When people ask about how we are progressing with being equipped for mission, are we bold enough to return the question with “How is your mission work going?” You are the epicentre of what God is doing in your life, but there is an outward ripple effect. As Sharon Sampson says, “As a stone dropped into water makes rings which move outward, so Jesus moves us outward”.
When I was making a career decision a few years ago I needed to make a choice which had monetary implications. When I asked a friend for advice, he said to me, “Brad, don’t worry about the money, always chase value”.
Sometimes we look at what we’re giving up instead of what will be replaced by what we’ve given up. We’ll never know what God will replace those things with until we are willing to give up the things we hold onto. So, chase value. Where is the real value found? It’s in what God replaces those other things with. But you’ll never know if you don’t give up the things that might stop you seeking first His Kingdom.
In this article, Tim Chester, writes about Jim Elliot and his co-workers who chased real value.
It doesn’t matter what your goal is, what strategy you have, how gifted you are or how impressively resourced you are; if you don’t have both the humility to learn and the humility to invite others to help you do that, you will always struggle in cross-cultural ministry.
If you’re interested in learning about church planting in hard places, 20Schemes is a great resource from a team of people seeking to plant churches in the housing schemes of Scotland. Read how a 20Schemes worker learnt the importance of adopting a posture of humility.
I appreciate resources such as Radical.net and the books which started these kinds of blogs like David Platt’s “Radical”. They give us a kick in the pants and from time to time, we all need that. But what resources and books like these do, even if unintentionally, is discount the ordinary.
Ordinary! Just writing and saying that word in my head, almost feels less than ordinary. It feels sub-ordinary. But it’s not. In fact, it is normal and good. I mean let’s face it, we all wish we were much more “excellent” and “radical” than we really are. But for most of us, wearing that mantle leads to comparitive living and striving. To illustrate a better way, can I talk about a cricketer? (Sorry ladies, please stay with me).
Glen McGrath is one of Australias finest fast bowlers. He has taken more wickets than any other fast bowler in Australian cricket history. Why was he so good? Was he the fastest? No. Was he unplayable? No. Did he have a trick ball that mesmerised the batsman? No. Glen McGrath gift was that he was very good at being ordinary. He would consistently land the ball in the right spot on the pitch that stood the best chance of getting the bastman out if he continued to keep landing the ball in the same spot, time after time after time.

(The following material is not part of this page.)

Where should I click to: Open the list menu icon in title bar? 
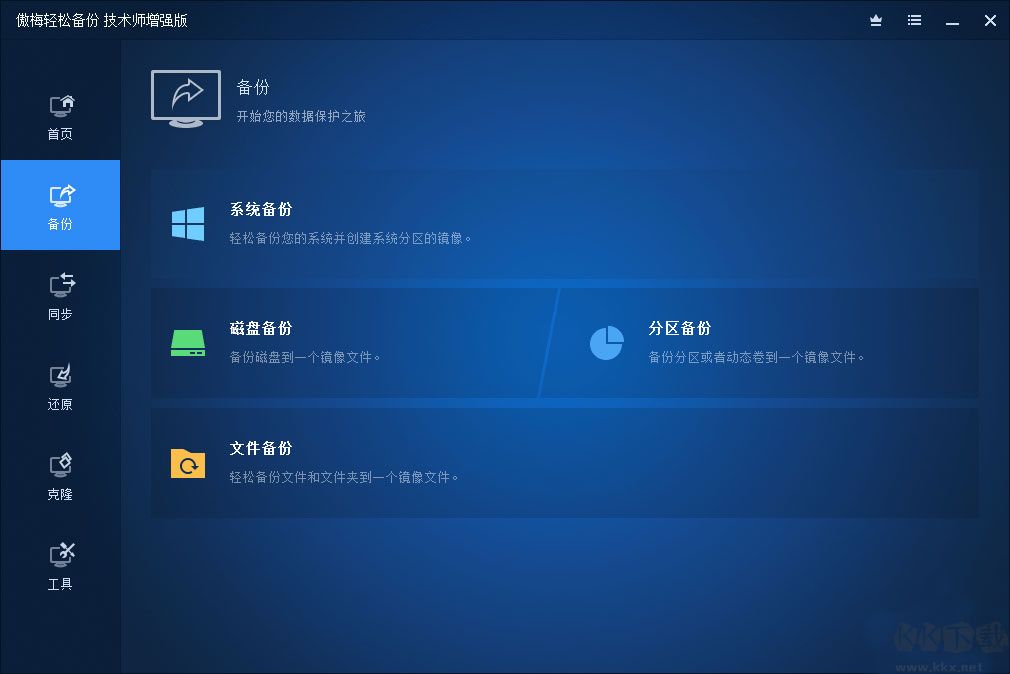(913, 20)
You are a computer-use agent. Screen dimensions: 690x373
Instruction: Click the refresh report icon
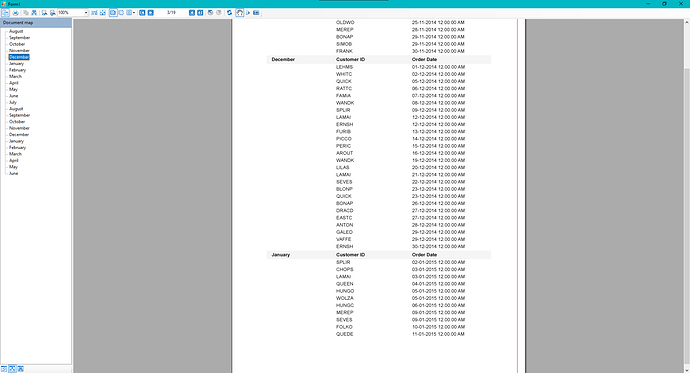click(x=229, y=13)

As we seek to equip ourselves for cross-cultural ministry, let’s focus less on being “radical” or “excellent”, but rather let’s seek to do the ordinary things well, time after time with consistency, believeing that God will sustain us to endure and be effective in long-term minsitry and extending His Glory among the Nations.
In closing, here is a recent article from Radical.net, calling for less “radicalness” but rather, “faithfulness”.
We have more than a few Connect participants who are studying full time. So here’s a helpful article about how to belong and thrive in a local church while living student life.
People are on the move all around the world. Many of the 1 million refugees entering Europe intially arrive in Greece. Jesus in Athens is the compelling story of the ways Christians are serving migrants, and how Muslims are encountering the love of God and Christians, believing the gospel, and forming churches. You can watch it on Amazon Prime for free by registering for a free 30 day trial.
On December 11-14th, we’ll gather together at Lakewood for our end-of-year Connect Open Weekend. This year, we’ll have Samuel Green, author of “Where to start with Islam” as our guest speaker. If you haven’t already, please “Save The Date”.
As the Connect Open Weekend get’s closer, from time to time we’ll post articles here to help us engage with how we can be equipped to communicate Truth to our muslim friends.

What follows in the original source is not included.